Dari hasil pemetaan PPATK, terdapat lima provinsi dengan jumlah pemain judi online terbanyak di Indonesia. Jawa Barat menempati posisi teratas dengan angka yang mencolok, jauh melampaui provinsi lain.
Berikut daftar lengkapnya:
5. Jawa Timur
Provinsi Jawa Timur berada di peringkat kelima dengan jumlah pemain judi online mencapai sekitar 136.000 orang.
PPATK mencatat, total transaksi judi online di Jawa Timur sepanjang 2024 menembus angka lebih dari Rp1,1 triliun. Besarnya jumlah penduduk dan akses digital yang luas menjadi salah satu faktor tingginya aktivitas tersebut.
4. Banten
Di posisi keempat, terdapat Provinsi Banten dengan 151.000 pemain judi online.
Nilai transaksi judol di wilayah ini tercatat lebih dari Rp1,02 triliun pada 2024. Kemudahan akses internet serta tingginya populasi perkotaan disebut menjadi pemicu utama maraknya praktik judi online di Banten.
3. Jawa Tengah
Jawa Tengah menempati peringkat ketiga dengan jumlah pemain mencapai 202.000 orang.

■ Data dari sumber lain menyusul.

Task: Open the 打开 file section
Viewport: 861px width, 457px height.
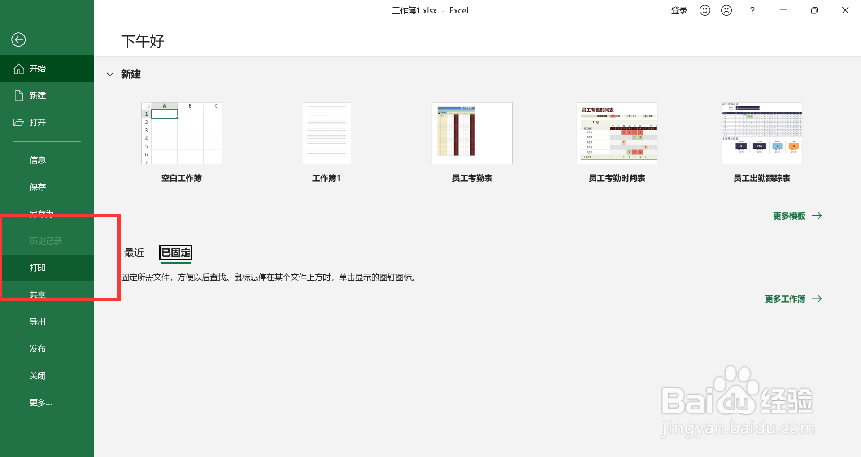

PPATK mencatat total transaksi judi online di provinsi ini sebesar Rp1,3 triliun sepanjang 2024. Peningkatan signifikan ini didorong oleh semakin meratanya infrastruktur internet hingga ke wilayah pedesaan, ditambah tekanan faktor ekonomi.
2. DKI Jakarta
Sebagai ibu kota negara, DKI Jakarta berada di posisi kedua dengan 236.000 pemain judi online. Namun, bukan hanya jumlah pemain yang menjadi sorotan. Nilai transaksi judi online di Jakarta tercatat sangat besar, yakni mencapai Rp2,3 triliun pada 2024. Angka ini menunjukkan tingginya perputaran uang dalam praktik judol di wilayah perkotaan.
1. Jawa Barat
Jawa Barat menempati posisi puncak sebagai provinsi dengan pemain judi online terbanyak di Indonesia. PPATK mencatat, jumlah pelaku judi online di provinsi ini mencapai 536.000 orang, dengan nilai transaksi fantastis sebesar Rp3,8 triliun sepanjang 2024.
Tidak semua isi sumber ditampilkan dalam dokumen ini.